In just over three years with Elvira Nabiullina at the helm of the Central Bank, over 300 credit organisations were removed from the database. 97 banks were “killed” last year, and over 30 so far this year, with assets totalling almost 3 trillion roubles (a total of over 24 trillion roubles are now held in bank accounts). Where did this money all go? Offhand, any Russian citizen would answer “it was stolen”, since there are no hard data. The thing is, they would be right. Even before the collapse of Otkritie, there was a “hole” of over 1.4 trillion roubles in total on the balance sheets of the banks whose licences were withdrawn.

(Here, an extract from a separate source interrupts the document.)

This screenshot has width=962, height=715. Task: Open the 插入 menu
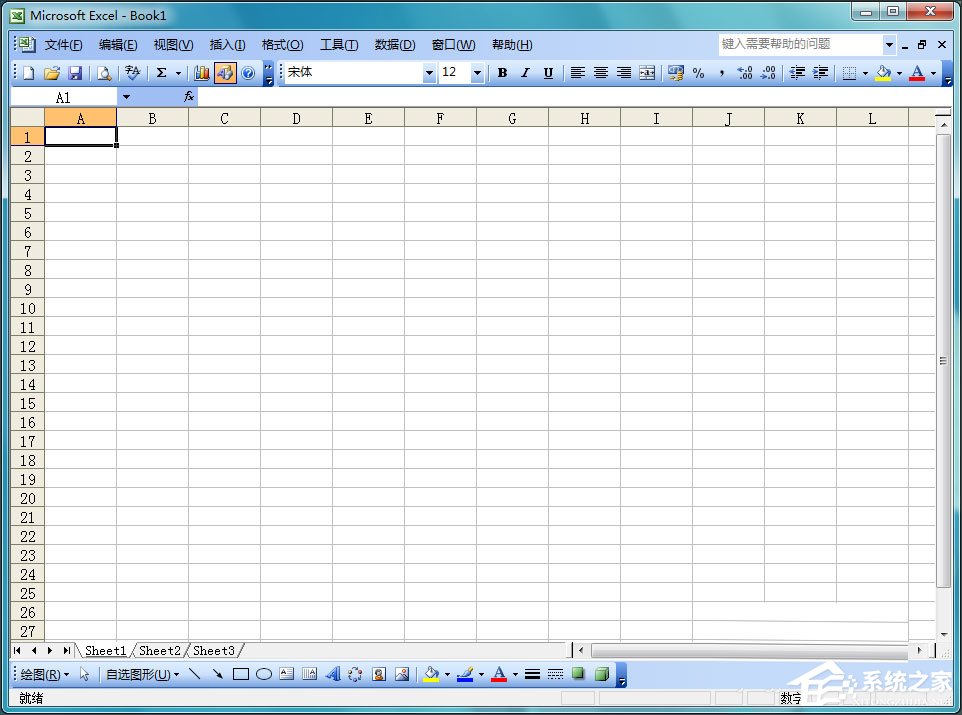227,44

In most cases, it turns out that the money was sent abroad before the licence was revoked. The most arrogant examples being the former head of the Bank of Moscow, Borodin, and the former owner of MezhPromBank, Pugachyov. In the last 10 years, the government has only managed to retrieve about 100 billion roubles from former top managers and owners of bankrupt banks through the courts. This is the total “cost” of the court decisions. In reality, less than 200 million roubles were ever repaid. At the same time, at least 4 trillion roubles have already been spent on “healing” the banking system in the last three years.

Money from problematic banks is nearly always transferred abroad – in 80% of all bank bankruptcies. The question arises – in order to solve the problems of “bad” banks, wasn’t it possible to sharpen the Central Bank’s supervision to prevent actions which led to such losses that would later need to be either directly covered by the state, or the Deposit Insurance Agency, or the revived Bank Sector Consolidation Fund (in turn funded by the Central Bank itself)? In addition, the supervisor’s bureaucratic reporting requirements are constantly multiplying. As it turns out, tonnes of “correct” reports don’t solve the problem. For example, it was found that the cost of bonds in Otkritie’s balance sheets had been inflated vis-à-vis their real value, which could easily have been traced by simply checking Bloomberg. But this simple fraud was overlooked in the “many tonnes” of formal reports.

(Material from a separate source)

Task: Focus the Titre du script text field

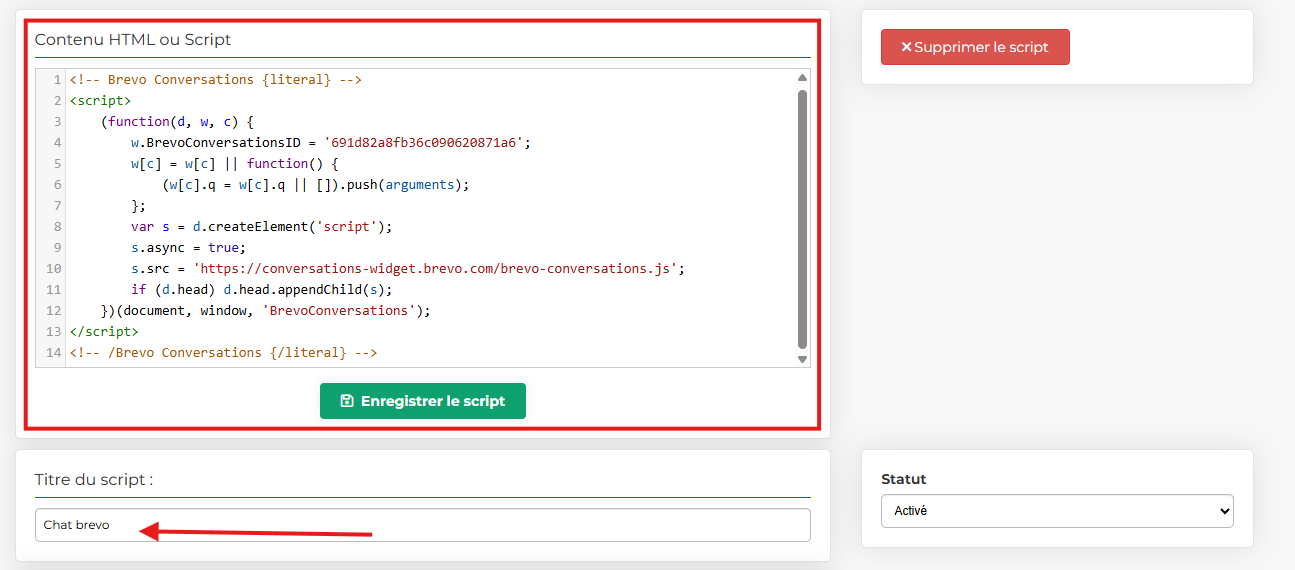Action: pyautogui.click(x=422, y=525)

BinBank, in turn, was enthusiastically engaged in cleaning up problematic banks in the hope of making money out of it, rather than, let’s say, earning on loans to real SMEs. In the end, these banks they were “towing along” have threatened BinBank’s existence.

The excessive reporting (the likes of which is unimaginable in the financial world of developed countries) imposed on banks by the Central Bank, tax authorities and RosFinMonitoring (which oversees the legality of currency transactions in particular) raises banks‘ expenses and forces them to employ extra staff members. There are five times more employees per credit unit in Russian banks than in the United States. Work efficiency in Russian banking is 9(!) times lower than in “boring”, unhurried Finland. There are also enormous constraints and bans on credit terms and conditions, which are not particularly simple or attractive in Russia anyway. In typical Russian style, these excessive restrictions have led to increased “shady dealings” and risky transactions.

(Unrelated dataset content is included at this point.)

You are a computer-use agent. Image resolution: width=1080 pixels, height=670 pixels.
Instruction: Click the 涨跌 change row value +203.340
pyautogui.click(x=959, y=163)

Within the context of the whole Russian economy falling under state control in recent years, the problems of the largest Russian private banks seem, to some degree, natural. It is becoming more and more difficult for private entrepreneurs to work: they face a heavy tax burden, administrative pressure, pressure from the security agencies, and the still unpredictable and rather bad investment climate in the country. The government’s share in the banking system’s assets is already approaching 60%, and its share of funds allocated by private individuals is nearly 70%. The share of private banks in the Russian economy is only about 1% of GDP, making it impossible to encourage investment. In fact, the entire share of financial activity in Russian GDP is less than 4% (half that of developed countries).

In the meantime, the healthy private banks which focus on lending to the real economy, not the state-owned “monsters”, could become a powerful driver for economic growth. But it doesn’t look as if this will happen in the near future.